Has your dentist recommended a dental implant to you recently? If you’ve lost a tooth or have one naturally missing, the likely answer would be yes. 

Implant dentistry has risen to a new standard in recent years making it the "Gold Standard" for replacing missing teeth. But, this also comes with quite the price tag attached. So, what makes them so great and should you be considering them over other more inexpensive options?

To answer all your questions, lets get down to the basics of what a dental implant really is and how it is placed.

 

A dental implant is made up of three major components. The implant itself, which replaces the previous natural tooth root; An abutment, which acts as a connector and supports the crown; and the Crown, this is the piece that mimics the previous natural tooth crown.


 

         

                      IMPLANT                                        BRIDGE                                                     DENTURES


 

The implant placement is a minor surgical procedure where the implant piece is surgically placed into the jaw bone. As you heal the implant fuses (osseointegrates) with your natural bone and this process may takes several weeks or months. When healing is completed the abutment is placed on top of the implant to connect it with the replacement crown.

 

What exactly about that procedure makes an implant so beneficial?

 

Well, an implant is the only option that actually integrates with your jaw bone to prevent bone deterioration from occurring. Your natural teeth are constantly stimulating the bone to help it maintain its integrity. When a tooth is lost, there is no more stimulation and therefore the bone begins to resorb. Placing a bridge or a denture only cosmetically fixes the missing tooth problem, but they do not address the bone resorption issue whereas an implant does both.

 

Now lets compare that to the placement of a bridge and a denture; which would be the next best options that your dentist would likely recommend. 

 

A bridge placement is similar to that of a crown, except two teeth are shaved down to make room for the crown cover and they are usually still healthy teeth. Once that is done, a three unit bridge would be placed, the middle crown being the one that is replacing the missing tooth. With this treatment you would cosmetically have a similar effect to an implant, but physically it is much different. In this option the middle crown is essentially floating and only attaches to the two adjacent crowns. So bone loss is to be expected over time and in some cases, the need for root canal therapys on the two supporting teeth will arise. This is because with time, the bridge will need to be replaced and the supporting teeth will have to be shaved down even more. With this amount of tooth structure loss, complications could arise and root canal therapy would be the only option. 

 

Placing a denture is a bit less invasive and not a permanent treatment. A denture is typically placed using adjacent teeth as support with metal clasps. A complete denture would use a glue like material to have it stuck on. This option is not as comfortable as a bridge or an implant because the denture is not permanently fixed to one spot with such effective procedures. Shifting is common with dentures and the need for re-adjustment arrises quite often. Bone loss is inevitable with this option as well as other problems regarding oral hygiene practice. 

 

 

Why is maintaining your bone so important?

 

There are a few reasons why maintaining a healthy jaw bone structure is important. Lets take some examples to help you understand more what happens when you lose one or more teeth.
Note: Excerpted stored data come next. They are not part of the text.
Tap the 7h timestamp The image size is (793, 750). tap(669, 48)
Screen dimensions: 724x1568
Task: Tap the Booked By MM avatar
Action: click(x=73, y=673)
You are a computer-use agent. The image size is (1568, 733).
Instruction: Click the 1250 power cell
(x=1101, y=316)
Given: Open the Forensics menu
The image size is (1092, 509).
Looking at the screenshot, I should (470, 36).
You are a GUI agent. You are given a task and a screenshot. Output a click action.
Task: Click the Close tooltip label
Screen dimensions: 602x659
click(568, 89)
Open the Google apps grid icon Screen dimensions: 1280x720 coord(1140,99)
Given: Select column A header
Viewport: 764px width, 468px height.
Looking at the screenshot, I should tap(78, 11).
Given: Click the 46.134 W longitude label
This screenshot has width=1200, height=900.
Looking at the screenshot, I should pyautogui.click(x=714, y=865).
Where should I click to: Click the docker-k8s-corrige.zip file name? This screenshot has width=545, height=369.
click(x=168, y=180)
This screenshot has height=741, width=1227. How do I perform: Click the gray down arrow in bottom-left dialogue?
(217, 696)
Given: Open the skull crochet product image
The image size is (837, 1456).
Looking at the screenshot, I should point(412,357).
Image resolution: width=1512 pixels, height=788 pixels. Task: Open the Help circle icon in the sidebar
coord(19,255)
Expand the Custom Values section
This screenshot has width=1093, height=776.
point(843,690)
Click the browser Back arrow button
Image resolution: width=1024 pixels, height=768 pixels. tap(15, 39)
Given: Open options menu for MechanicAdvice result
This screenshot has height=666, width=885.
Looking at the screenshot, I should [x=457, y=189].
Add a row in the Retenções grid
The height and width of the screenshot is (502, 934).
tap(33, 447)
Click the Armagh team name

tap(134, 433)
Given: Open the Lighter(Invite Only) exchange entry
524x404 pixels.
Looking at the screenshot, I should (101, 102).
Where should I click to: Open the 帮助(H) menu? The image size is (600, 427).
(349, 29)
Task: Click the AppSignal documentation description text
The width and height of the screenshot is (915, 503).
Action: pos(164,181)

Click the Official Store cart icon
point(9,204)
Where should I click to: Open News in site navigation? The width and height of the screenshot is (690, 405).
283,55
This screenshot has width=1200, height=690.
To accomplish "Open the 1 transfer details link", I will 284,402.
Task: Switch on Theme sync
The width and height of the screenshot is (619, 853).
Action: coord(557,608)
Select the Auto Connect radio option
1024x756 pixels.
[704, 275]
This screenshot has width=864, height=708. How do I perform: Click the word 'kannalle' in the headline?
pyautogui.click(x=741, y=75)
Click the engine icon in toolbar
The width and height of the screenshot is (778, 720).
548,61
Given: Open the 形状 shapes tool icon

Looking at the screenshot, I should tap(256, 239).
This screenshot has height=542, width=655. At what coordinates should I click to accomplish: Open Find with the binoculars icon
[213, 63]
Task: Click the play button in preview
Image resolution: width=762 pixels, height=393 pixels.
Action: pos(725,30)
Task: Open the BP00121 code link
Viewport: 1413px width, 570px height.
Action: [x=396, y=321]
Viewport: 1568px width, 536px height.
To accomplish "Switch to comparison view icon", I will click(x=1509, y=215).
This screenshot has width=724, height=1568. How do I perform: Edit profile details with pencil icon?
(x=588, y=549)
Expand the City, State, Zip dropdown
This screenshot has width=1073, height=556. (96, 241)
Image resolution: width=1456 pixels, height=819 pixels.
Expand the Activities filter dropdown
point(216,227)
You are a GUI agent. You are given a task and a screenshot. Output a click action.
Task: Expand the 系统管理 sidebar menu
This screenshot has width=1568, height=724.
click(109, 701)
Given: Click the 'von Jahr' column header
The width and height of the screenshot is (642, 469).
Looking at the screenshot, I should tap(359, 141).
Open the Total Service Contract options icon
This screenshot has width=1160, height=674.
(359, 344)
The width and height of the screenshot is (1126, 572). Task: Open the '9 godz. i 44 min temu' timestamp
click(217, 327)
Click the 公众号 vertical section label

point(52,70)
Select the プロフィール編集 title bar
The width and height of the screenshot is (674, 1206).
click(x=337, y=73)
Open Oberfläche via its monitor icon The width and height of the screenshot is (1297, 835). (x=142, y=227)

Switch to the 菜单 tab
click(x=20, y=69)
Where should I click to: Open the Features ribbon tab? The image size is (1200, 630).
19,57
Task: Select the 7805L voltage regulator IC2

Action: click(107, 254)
Your bone surrounds the entire structure of your tooth root, so if the bone starts pulling up and away from the root, the tooth becomes loose because it no longer has a strong supporting structure. If a tooth is lost, the bone no longer has to support anything in that spot and is no longer stimulated so it begins to resorb back up. This will affect the surrounding teeth causing bone to pull away from them on the side adjacent to the missing tooth.  If you have more than one tooth missing, this can cause anatomical changes to your entire face shape like sagging and sinking of the cheeks as a result of the extensive bone loss.

This makes implants the preferred choice among all the tooth replacement options available because you eliminate the cause of bone loss and you preserve the health of the surrounding teeth.

 

So, when we look at the implant vs. bridges and dentures it is clear that the preservation of the oral structures is more effective with the implant while also having a beautiful cosmetic finish. Plus, dental implants are built to last, with the potential of lasting a lifetime if taken care of properly.  Which is also why they are at the high end of the pricing scale, since a replacement will likely not be necessary.

 

For all of these reasons the implant has taken the number one spot in replacement teeth therapy. So, If you weren't sure whether an implant was right for you or what it really was, hopefully this has helped answer some of your questions and made things a bit clearer. At the end of the day you have to be comfortable with the treatment that your dentist has recommended and informed about all of your options!